Hey you make some really good points and I appreciate your contribution to the discussion, but maybe dial it back 20% on the sass. You don't need to make it personal by saying

You don't understand today's economy

Anyways, assuming that your assertions are accurate, what's the angle for Musk? You're implying Starlink will corner the market in certain areas with unrealistic price points, and then raise prices eventually? Or is there a more insidious corporate strategy I'm not recognizing?

[–] [email protected] 2 points 1 year ago* (last edited 1 year ago) (1 children)

You’re implying Starlink will corner the market in certain areas with unrealistic price points, and then raise prices eventually?

Basically, yeah. I'm not saying they "will" do that, but this is what they're hoping to accomplish.

Think jet.com, Uber (and UberEats), WeWork, Bird scooters, etc. etc. This isn't anything particular to Musk, this is just how US companies have operated over the past 10 years.

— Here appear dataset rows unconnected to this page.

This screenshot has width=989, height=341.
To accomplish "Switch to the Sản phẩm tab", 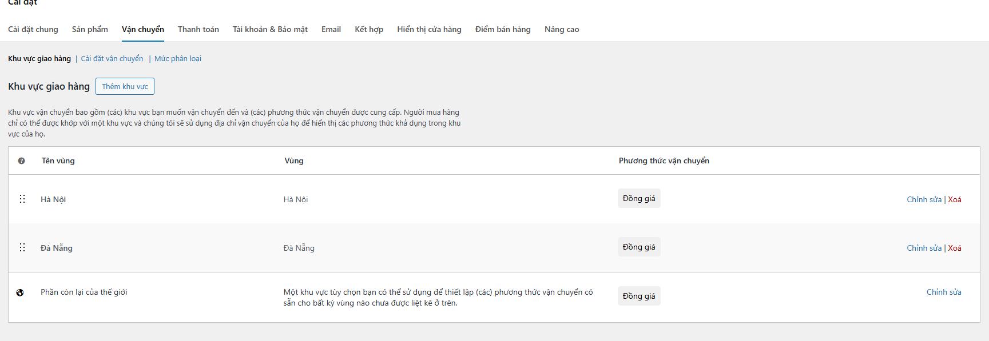I will (x=90, y=29).
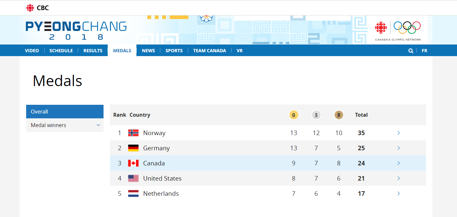Expand the Netherlands row chevron

[x=399, y=193]
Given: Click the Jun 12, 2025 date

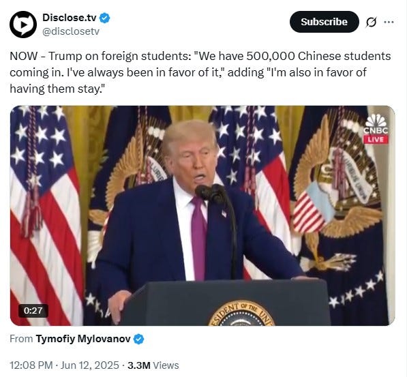Looking at the screenshot, I should [90, 365].
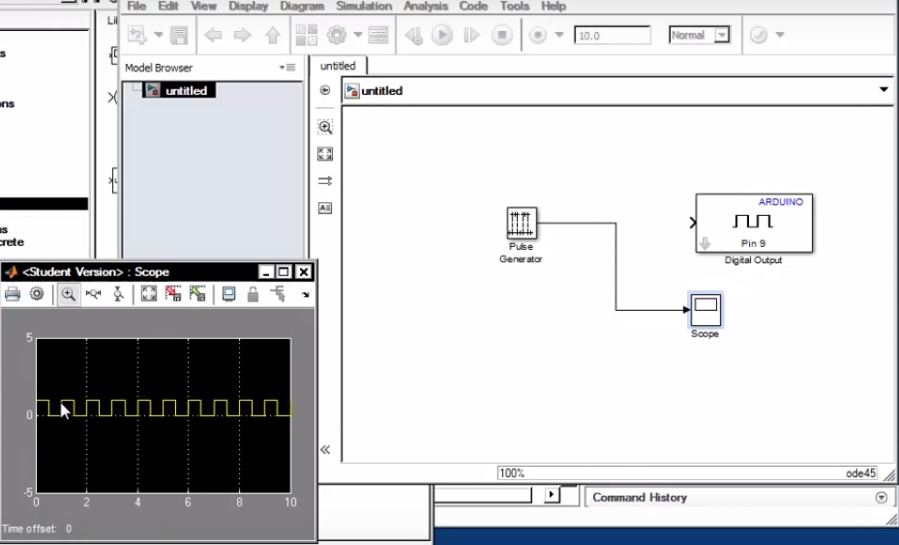Viewport: 899px width, 545px height.
Task: Open the Library Browser icon
Action: [x=306, y=36]
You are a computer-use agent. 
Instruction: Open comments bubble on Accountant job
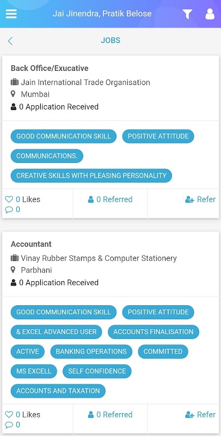click(9, 425)
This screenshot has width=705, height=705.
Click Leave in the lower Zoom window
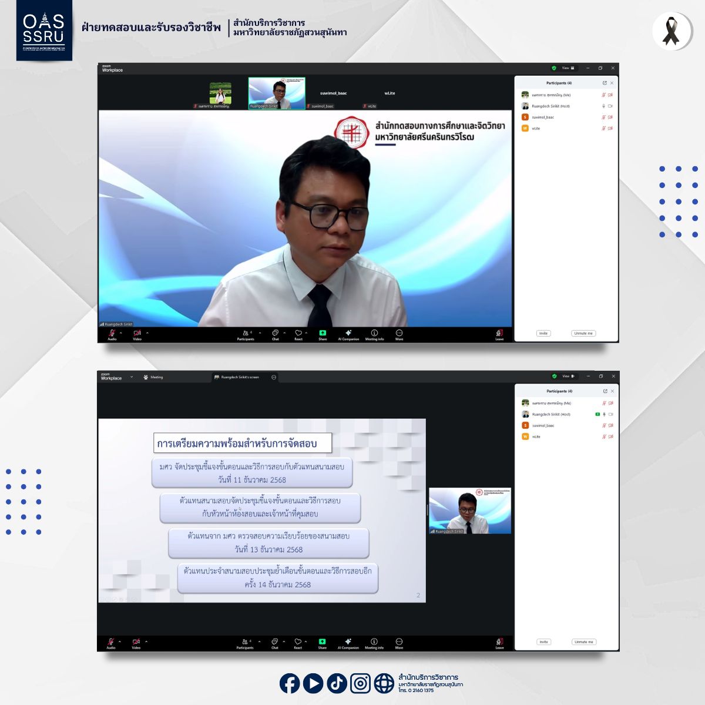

Musk is good at this strategy mind you. But he's hardly unique in regards to doing it. MoviePass was really bad at this strategy, but plenty of others "succeeded". (Not true success in my books, but a financial success in that they got big enough that a big bank bought them out and they're hundred-millionaires now. Even if the company is worthless with terrible business plan like jet.com was, if the company leaders/owners were bought out, they see that as a personal success). Key to this strategy is raising more-and-more money from venture capitalists and IPO / SPOs by hyping (over-hyping) and misleading your statistics a bit. Speaking in half truths, pretend you're solving world-changing problems (We're going to Mars!!!!), etc. etc. Its all a package deal.

[–] [email protected] 2 points 1 year ago

Yup, spot on. Neo-robber barons, but this time around they don't even have to build something tangible to make their fortunes.